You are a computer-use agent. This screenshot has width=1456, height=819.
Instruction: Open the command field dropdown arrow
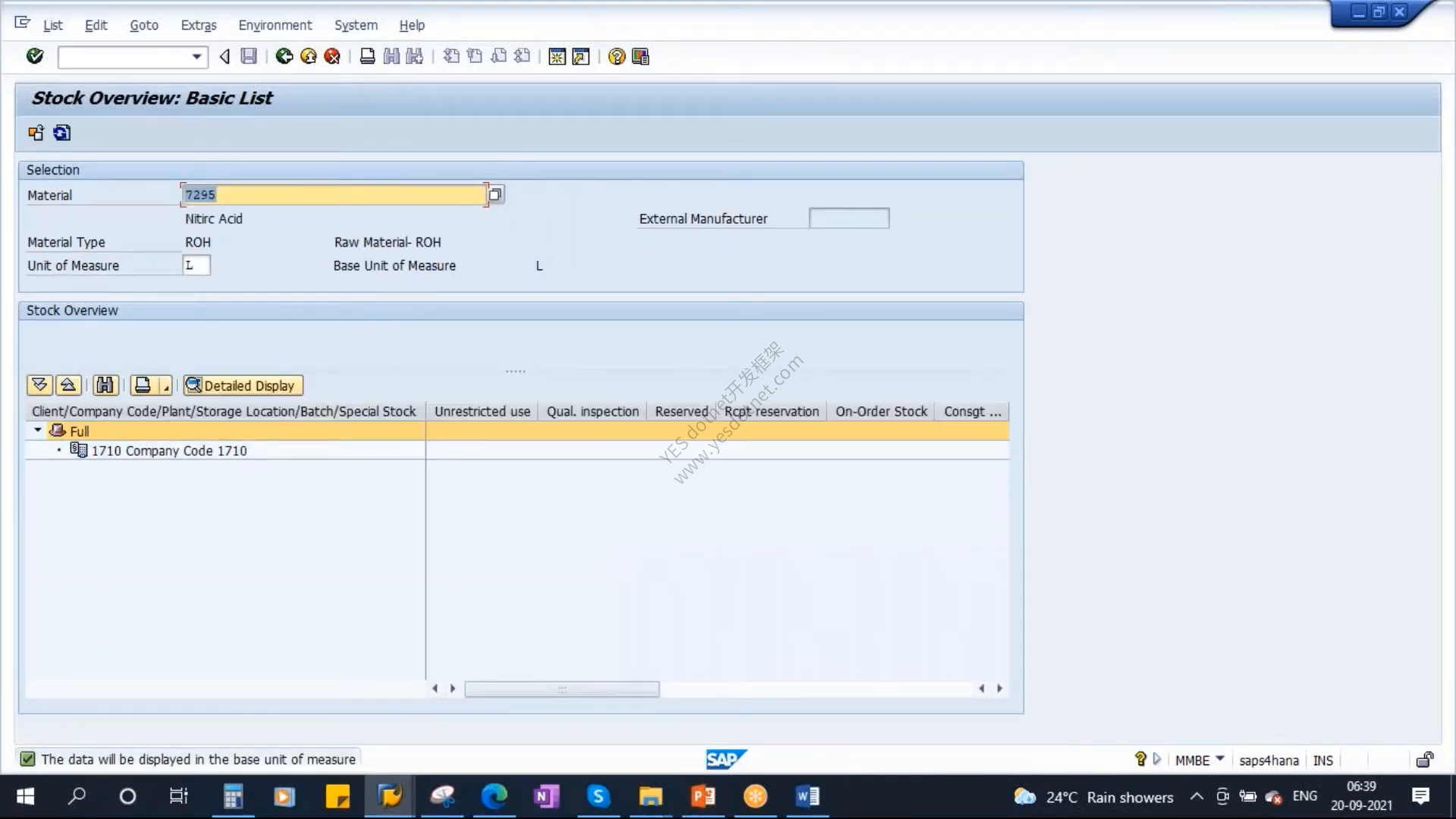196,57
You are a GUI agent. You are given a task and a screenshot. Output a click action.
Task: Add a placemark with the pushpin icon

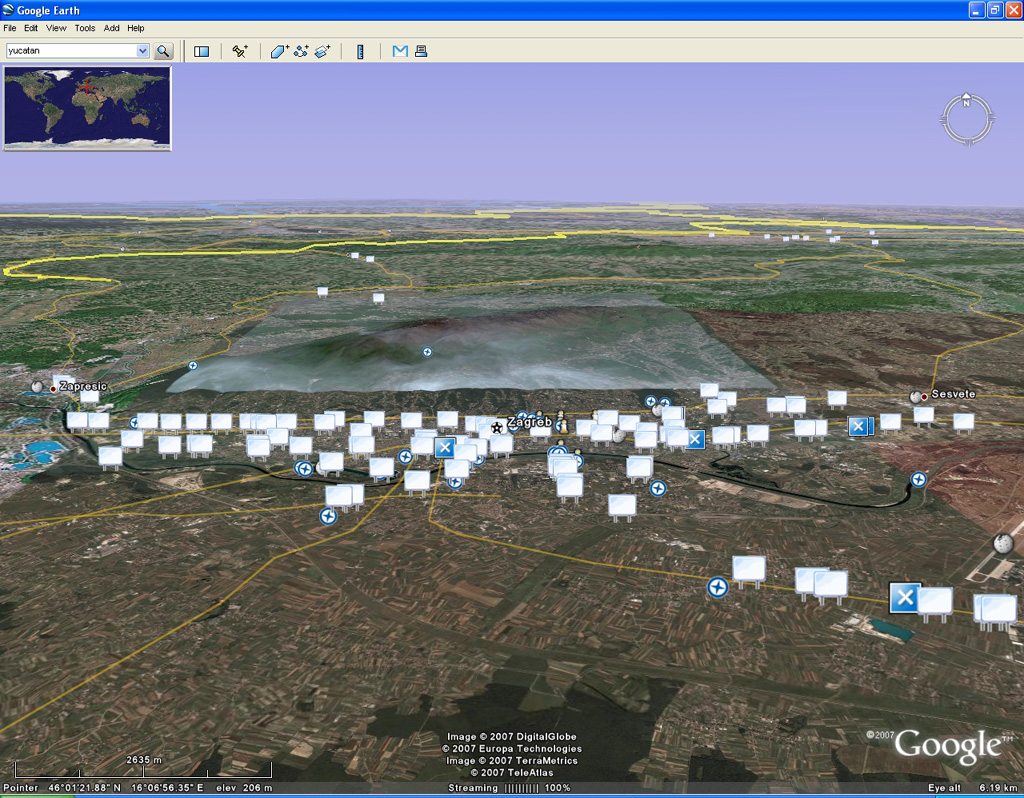[x=239, y=51]
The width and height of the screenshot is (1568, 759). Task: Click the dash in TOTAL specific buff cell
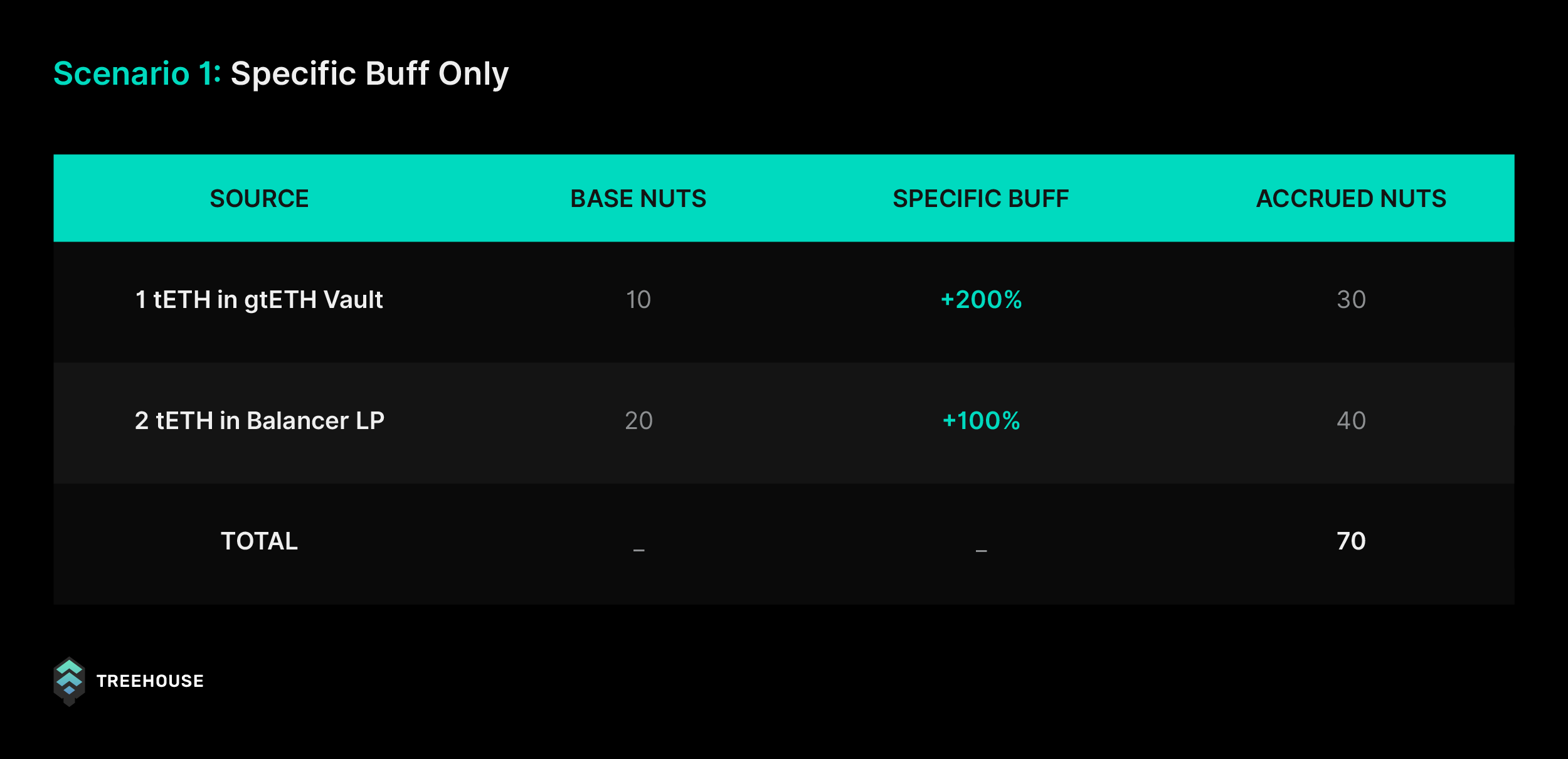[x=981, y=550]
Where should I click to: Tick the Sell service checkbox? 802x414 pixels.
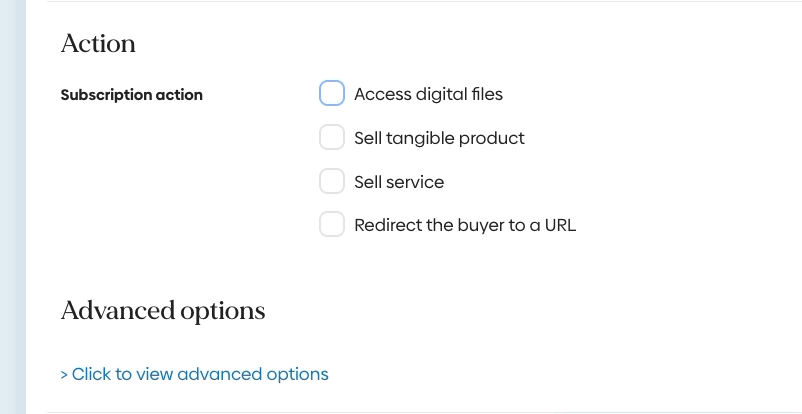(332, 182)
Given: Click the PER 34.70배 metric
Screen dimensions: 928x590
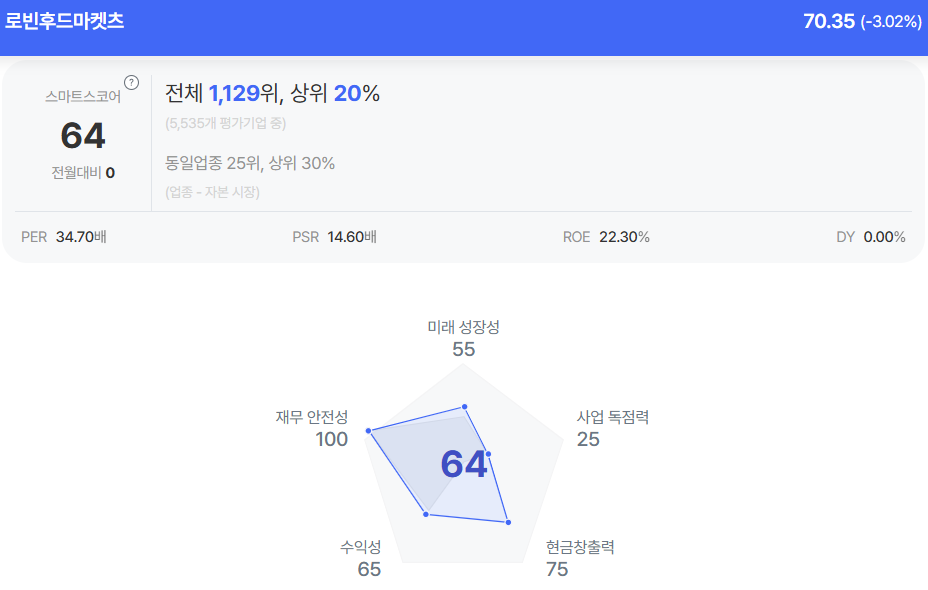Looking at the screenshot, I should click(65, 237).
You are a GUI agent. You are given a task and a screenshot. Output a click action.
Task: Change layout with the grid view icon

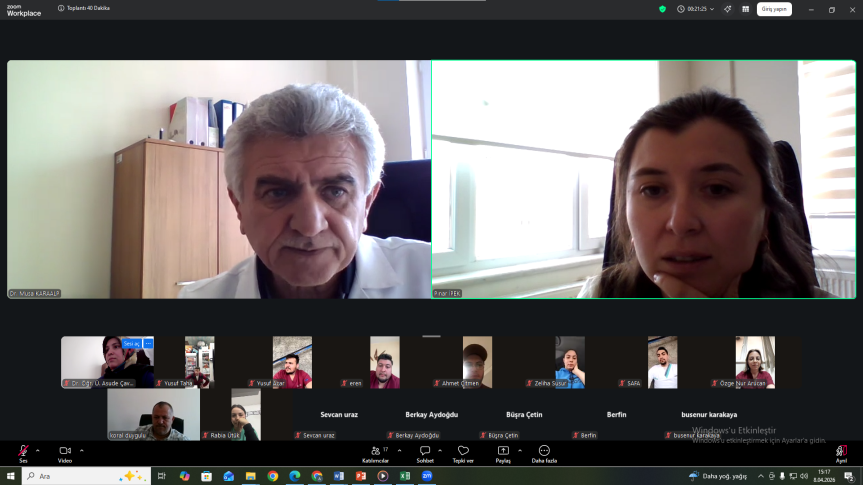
++++++++
Return all of the entries exactly as written, but drop any pictures they hold.

You are a computer-use agent. This screenshot has width=1456, height=819.
Instruction: Open the command field dropdown arrow
196,57
You are a GUI agent. You are given a task and a screenshot. Output a click action.
Task: Add a placemark with the pushpin icon

[x=239, y=51]
The width and height of the screenshot is (1568, 759). Task: Click the dash in TOTAL specific buff cell
[x=981, y=550]
Where should I click to: Tick the Sell service checkbox? 802x414 pixels.
(332, 182)
Given: Click the PER 34.70배 metric
Screen dimensions: 928x590
Looking at the screenshot, I should click(65, 237).
You are a GUI agent. You are given a task and a screenshot. Output a click action.
Task: Change layout with the grid view icon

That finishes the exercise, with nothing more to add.